REQUIREMENT:
Print the data exactly as written, line for line, and leave its pictures behind.

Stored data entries
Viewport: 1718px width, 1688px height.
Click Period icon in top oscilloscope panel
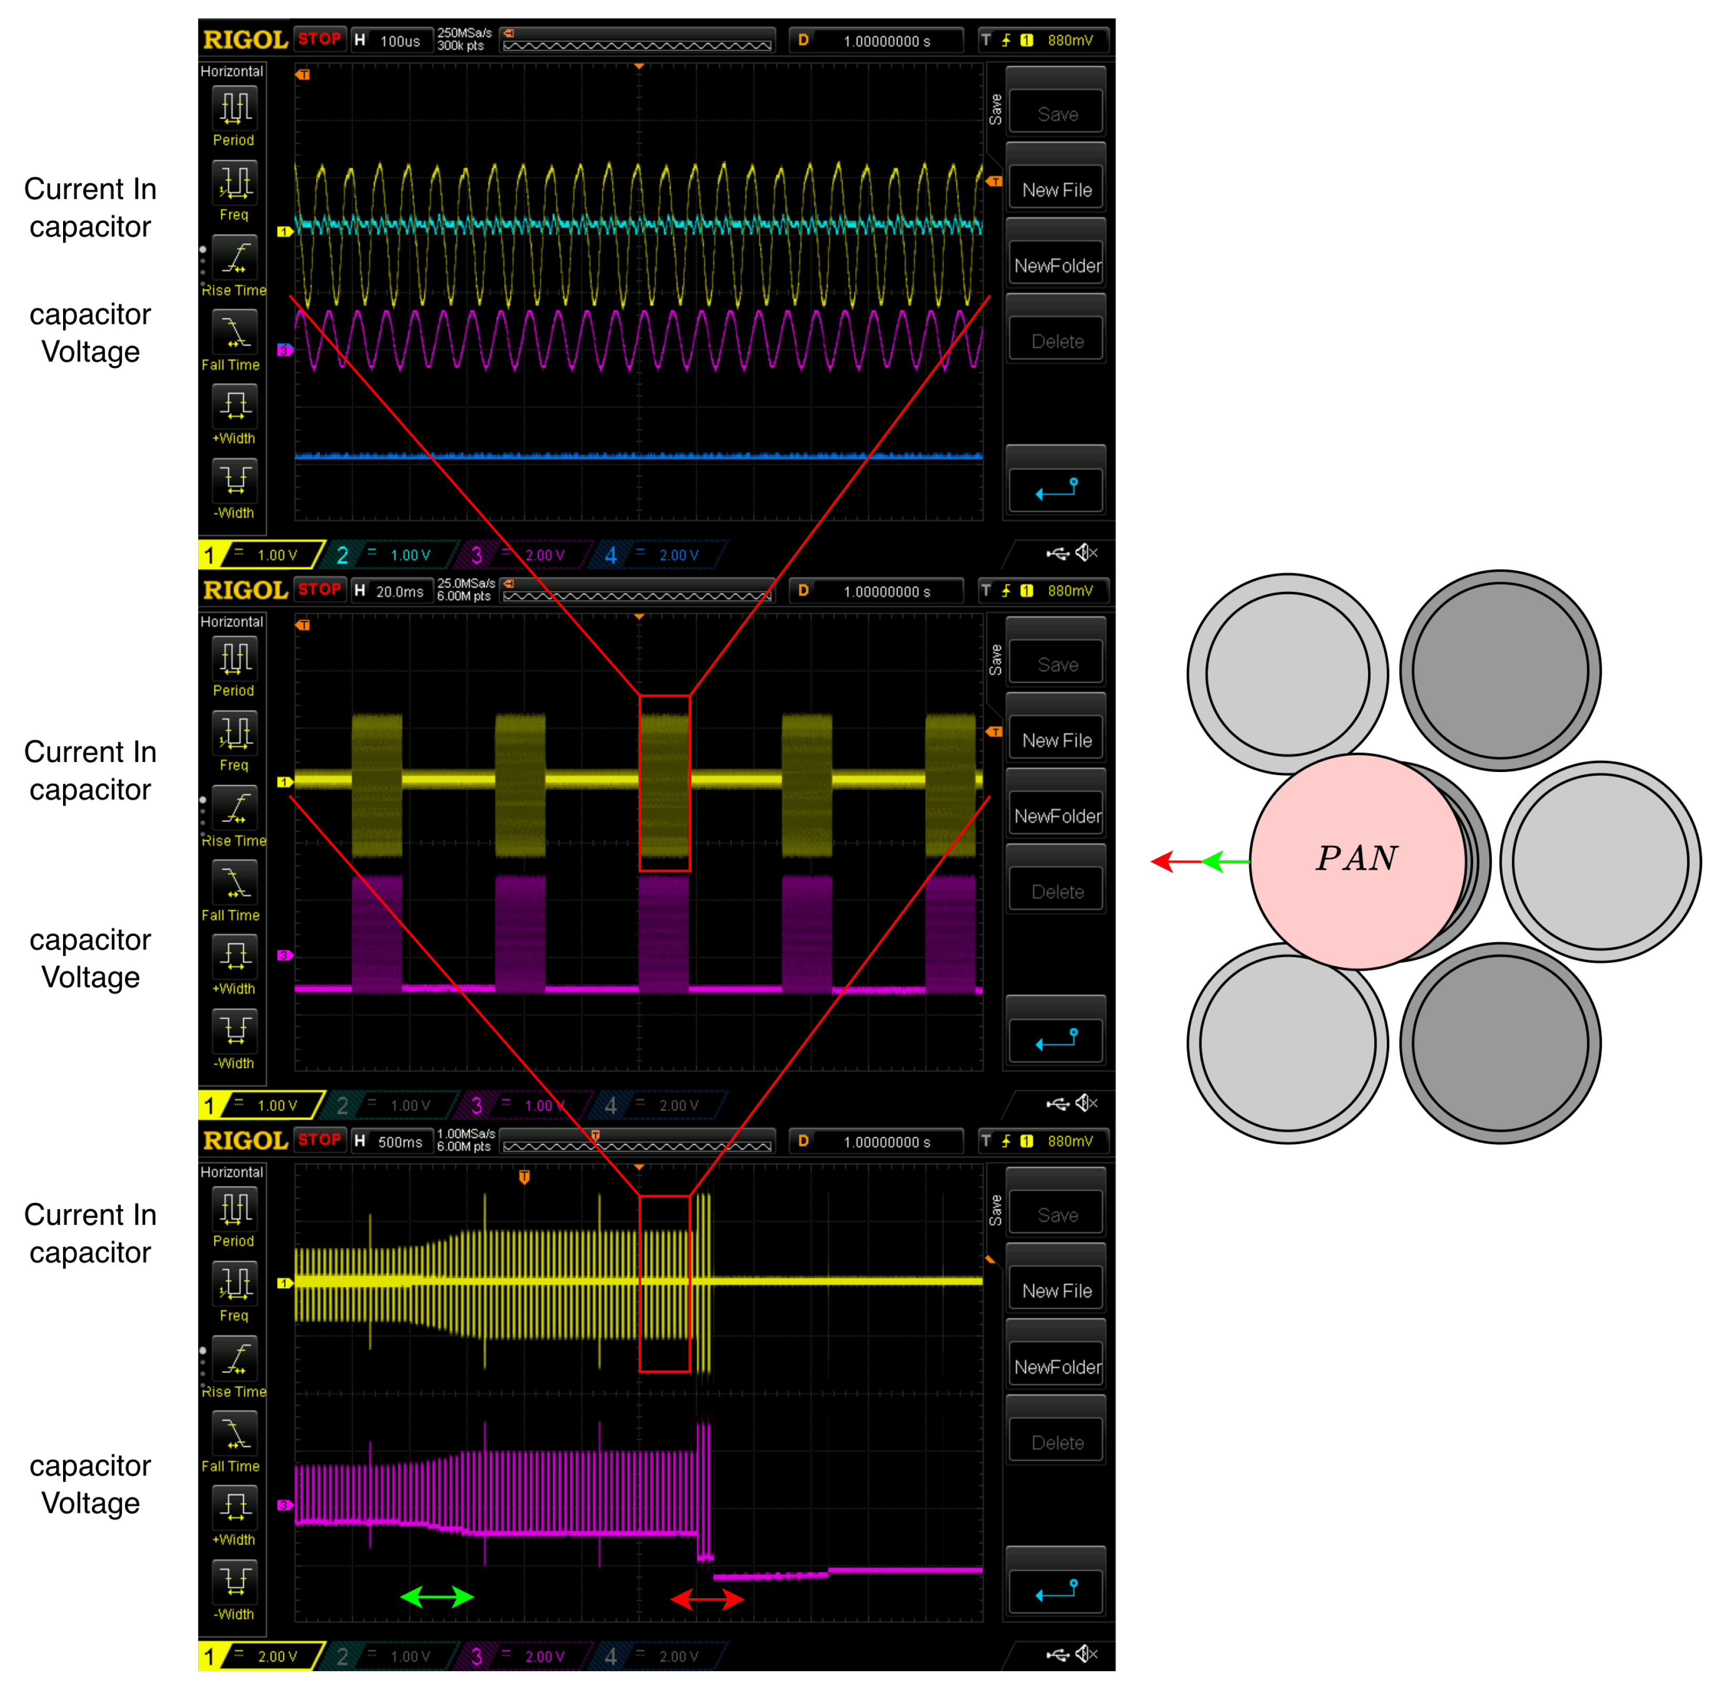(x=235, y=108)
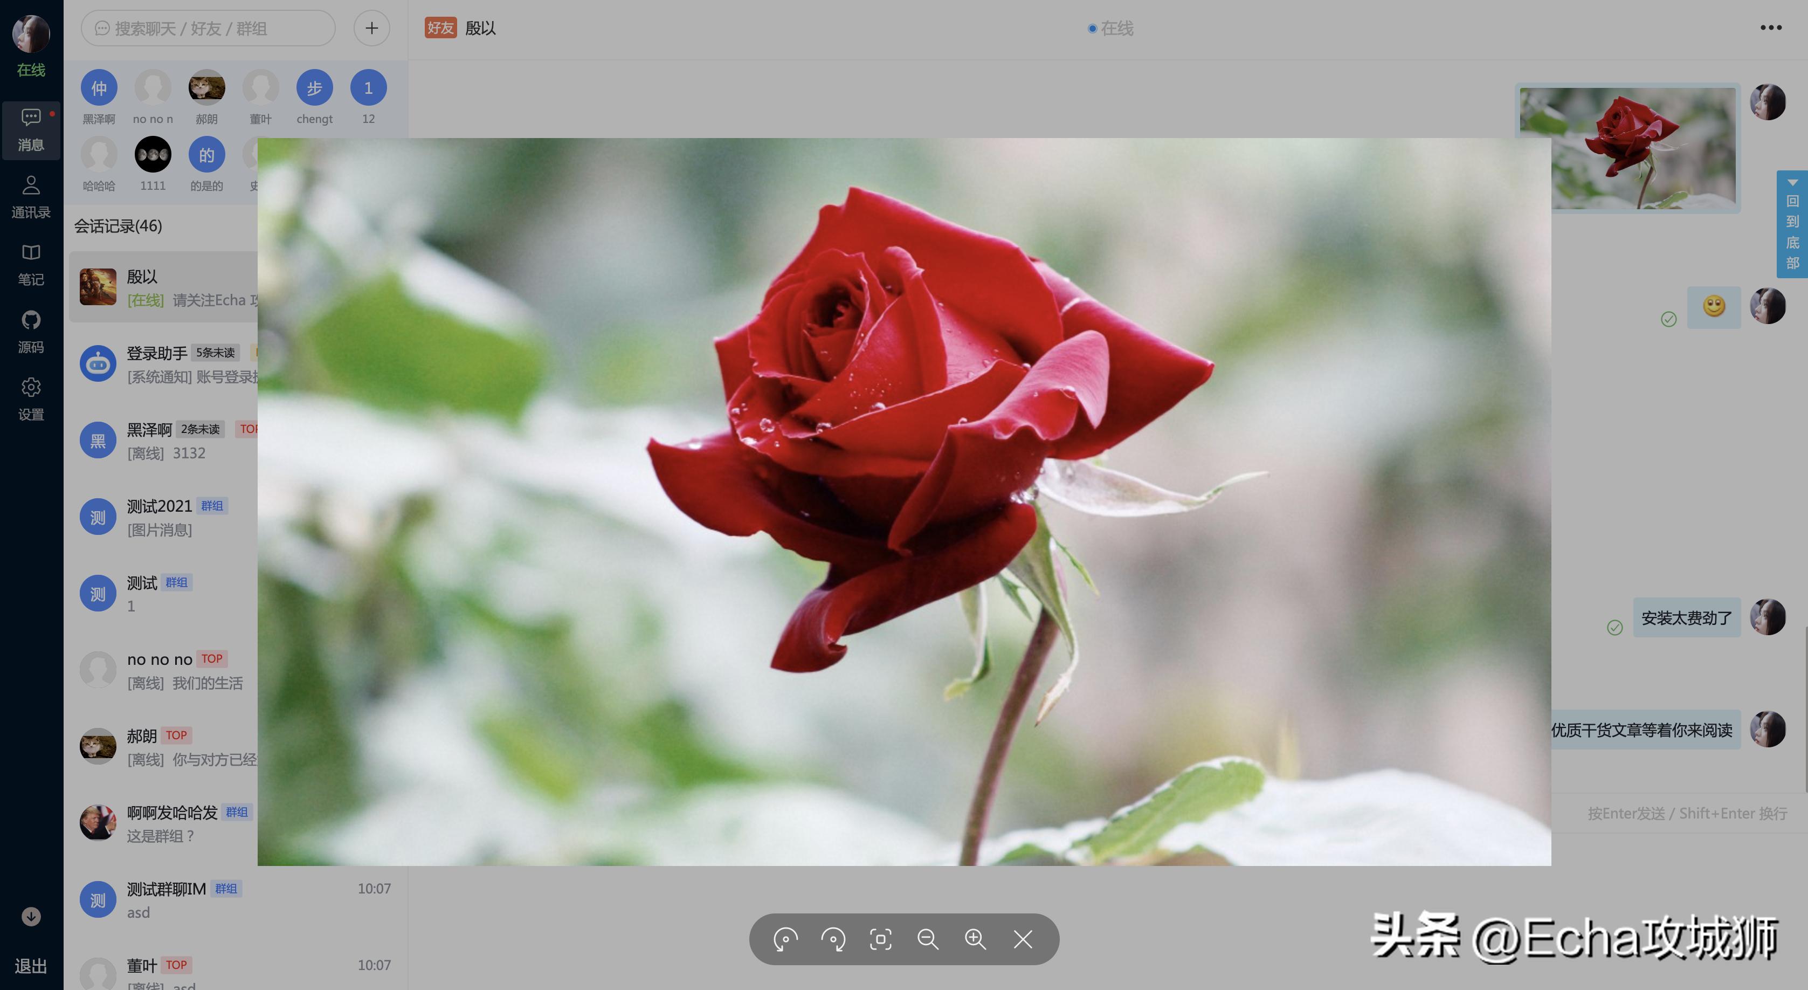
Task: Rotate the image counterclockwise
Action: coord(785,939)
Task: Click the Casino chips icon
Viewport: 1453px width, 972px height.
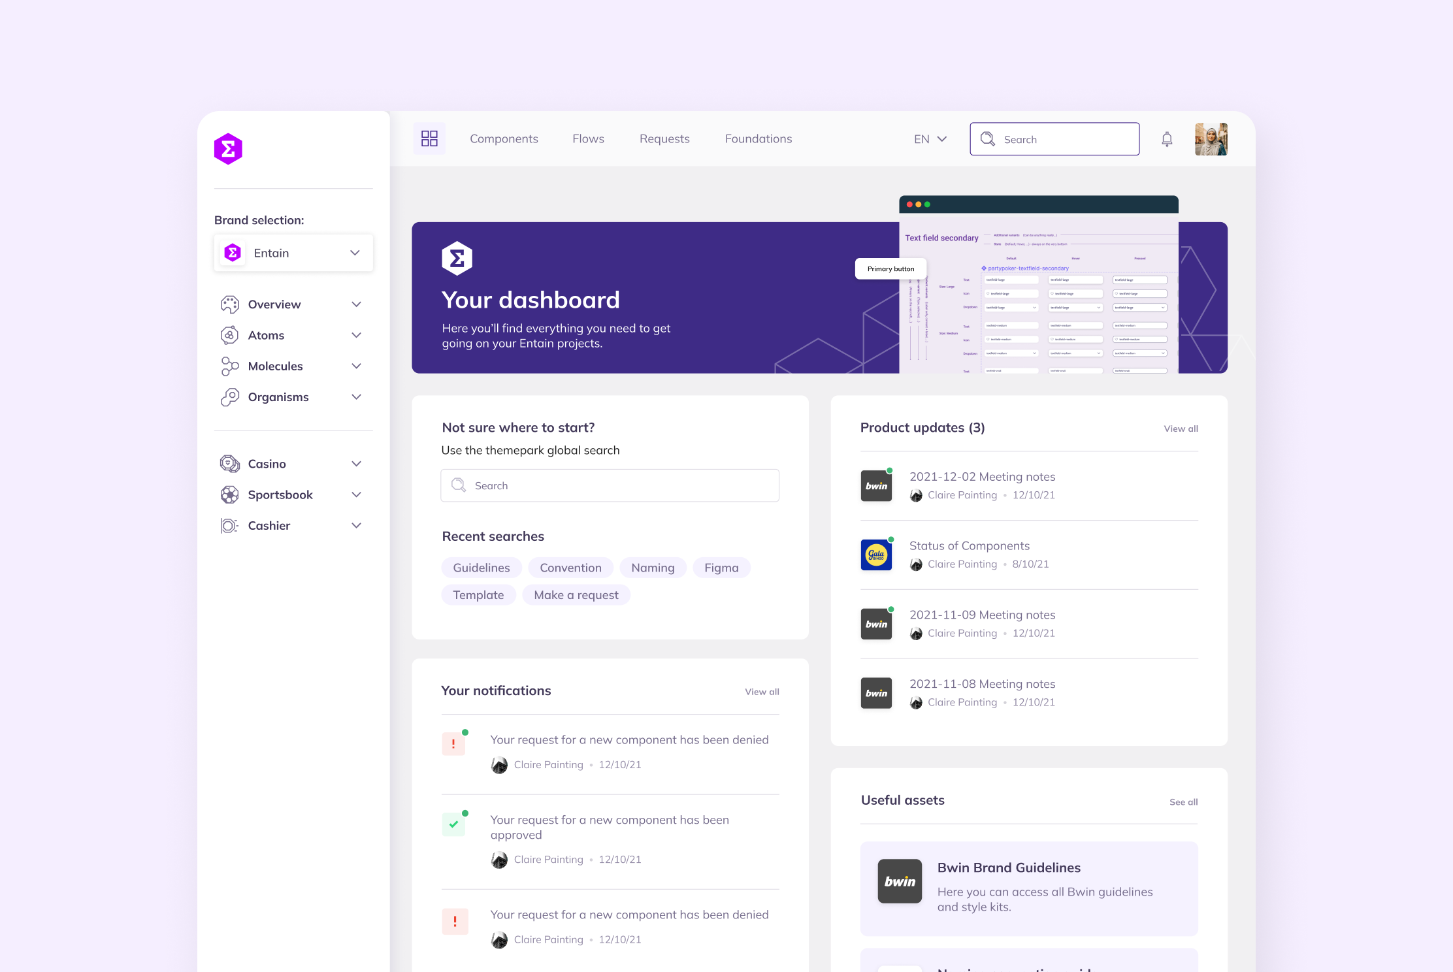Action: pyautogui.click(x=229, y=464)
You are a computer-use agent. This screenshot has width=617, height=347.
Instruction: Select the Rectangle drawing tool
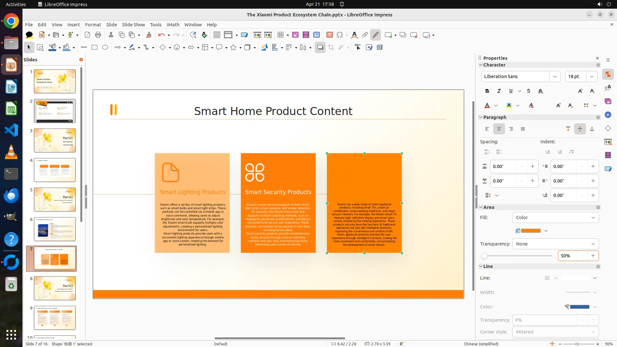[x=94, y=48]
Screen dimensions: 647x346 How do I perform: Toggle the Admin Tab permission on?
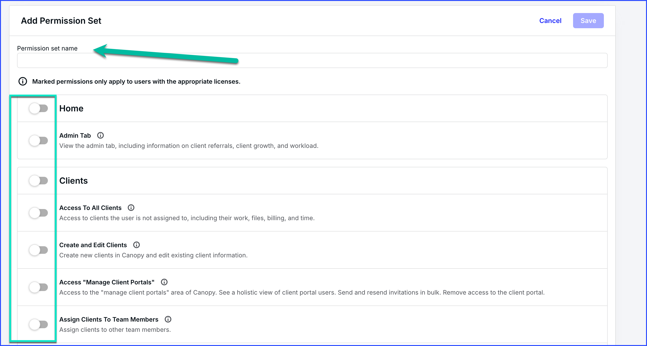click(x=38, y=141)
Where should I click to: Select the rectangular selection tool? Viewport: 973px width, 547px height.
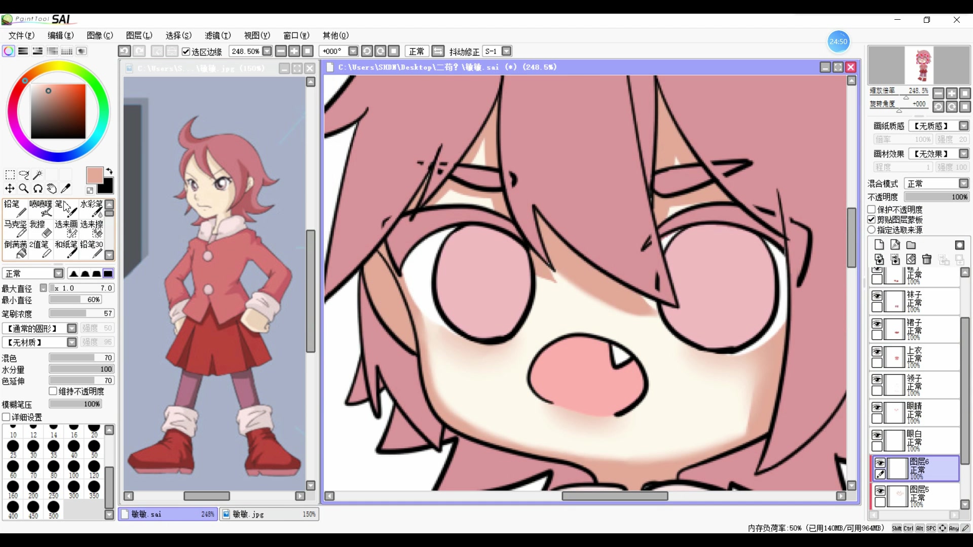[10, 175]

WRITTEN RESPONSE:
Viewport: 1718px width, 1688px height.
Click Period icon in top oscilloscope panel
(x=235, y=108)
Task: Rotate the image counterclockwise
Action: coord(785,939)
Task: Click the Casino chips icon
Viewport: 1453px width, 972px height.
Action: pyautogui.click(x=229, y=464)
You are a computer-use agent. This screenshot has width=617, height=347.
Instruction: Select the Rectangle drawing tool
[x=94, y=48]
Screen dimensions: 647x346 How do I perform: Toggle the Admin Tab permission on?
click(x=38, y=141)
Where should I click to: Select the rectangular selection tool? Viewport: 973px width, 547px height.
[10, 175]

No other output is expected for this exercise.